Increased activity of Ser/Thr
protein phosphatases types 1 (PP1) and 2A (PP2A) during maladaptive
cardiac hypertrophy contributes to cardiac dysfunction and eventual failure, partly through effects on
calcium metabolism. A second maladaptive feature of pressure overload
cardiac hypertrophy that instead leads to
heart failure by interfering with cardiac contraction and intracellular transport is a dense microtubule network stabilized by decoration with
microtubule-associated protein 4 (
MAP4). In an earlier study we showed that the major determinant of MAP4-microtubule affinity, and thus microtubule network density and stability, is site-specific
MAP4 dephosphorylation at Ser-924 and to a lesser extent at Ser-1056; this was found to be prominent in hypertrophied myocardium. Therefore, in seeking the etiology of this
MAP4 dephosphorylation, we looked here at PP2A and PP1, as well as the upstream
p21-activated kinase 1, in maladaptive pressure overload
cardiac hypertrophy.

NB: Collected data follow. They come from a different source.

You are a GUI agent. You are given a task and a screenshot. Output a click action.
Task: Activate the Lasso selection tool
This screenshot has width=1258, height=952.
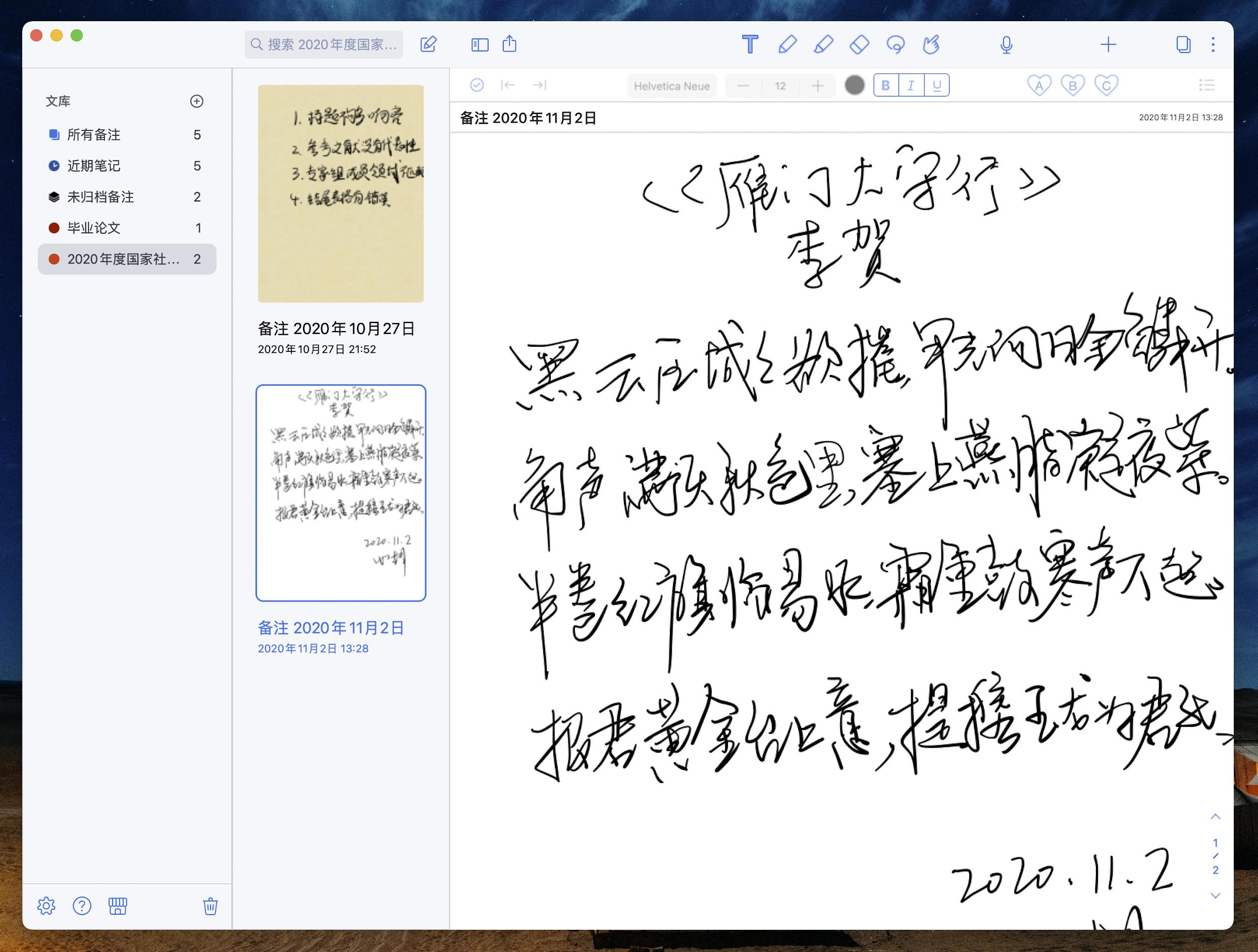pyautogui.click(x=896, y=44)
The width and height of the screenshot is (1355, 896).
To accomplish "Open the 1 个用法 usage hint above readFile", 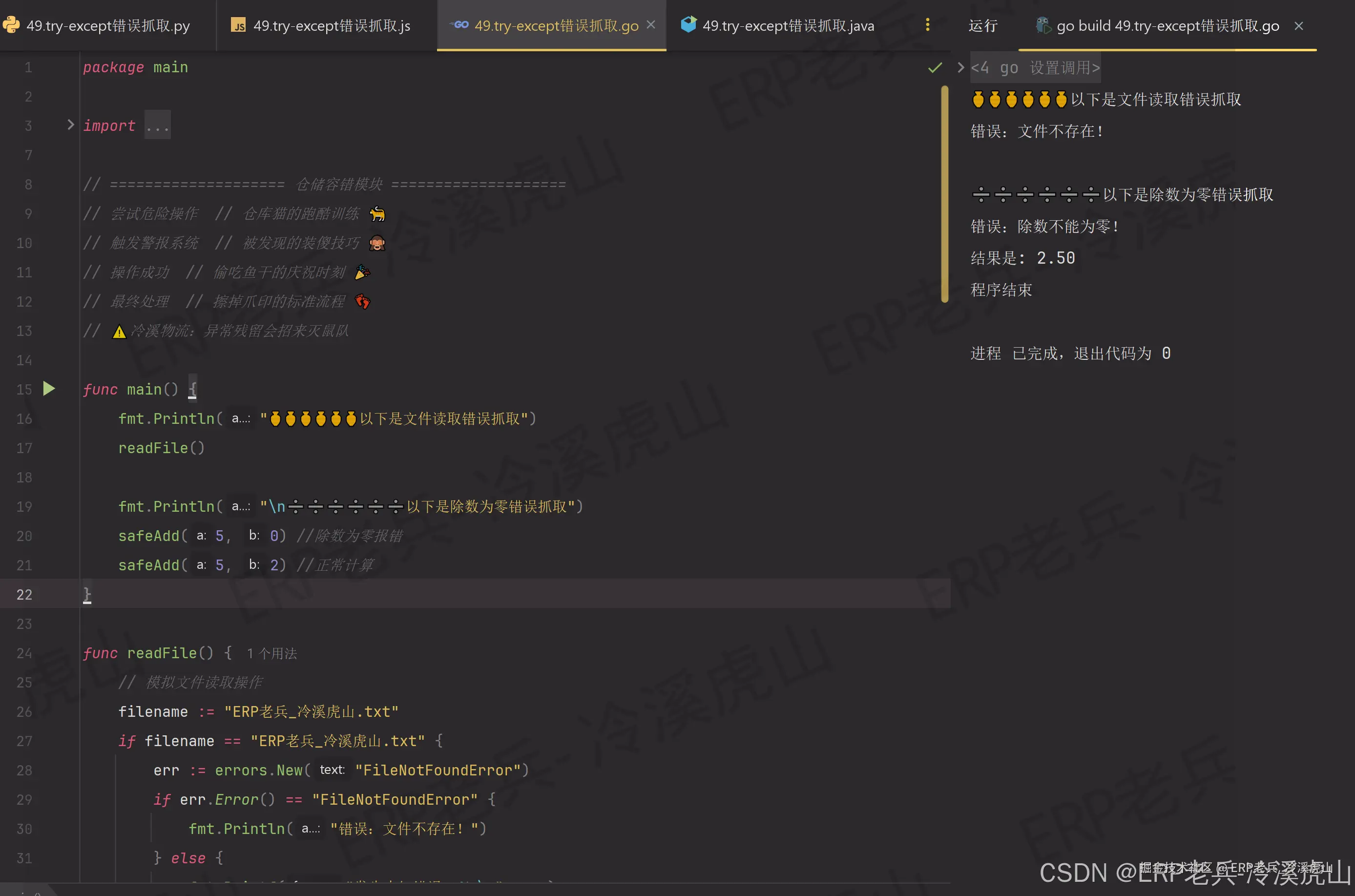I will [271, 653].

The activity of each was increased persistently during maladaptive
hypertrophy, and overexpression of PP2A or PP1 in normal hearts reproduced both the microtubule network phenotype and the dephosphorylation of
MAP4 Ser-924 and Ser-1056 seen in
hypertrophy. Given the major microtubule-based abnormalities of contractile and transport function in maladaptive
hypertrophy, these findings constitute a second important mechanism for
phosphatase-dependent pathology in the hypertrophied and failing heart.